[INSTRUCTIONS FOR THE TASK] Every entry below, first to last, should be restated word for word.

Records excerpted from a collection
************
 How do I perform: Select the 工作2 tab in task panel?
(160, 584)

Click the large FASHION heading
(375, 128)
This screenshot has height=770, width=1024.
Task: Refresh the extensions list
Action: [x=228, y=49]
************
[ANSWER TO THIS TASK]
 How do I perform: Select the 工作2 tab in task panel?
(160, 584)

Click the large FASHION heading
(375, 128)
This screenshot has height=770, width=1024.
Task: Refresh the extensions list
Action: [x=228, y=49]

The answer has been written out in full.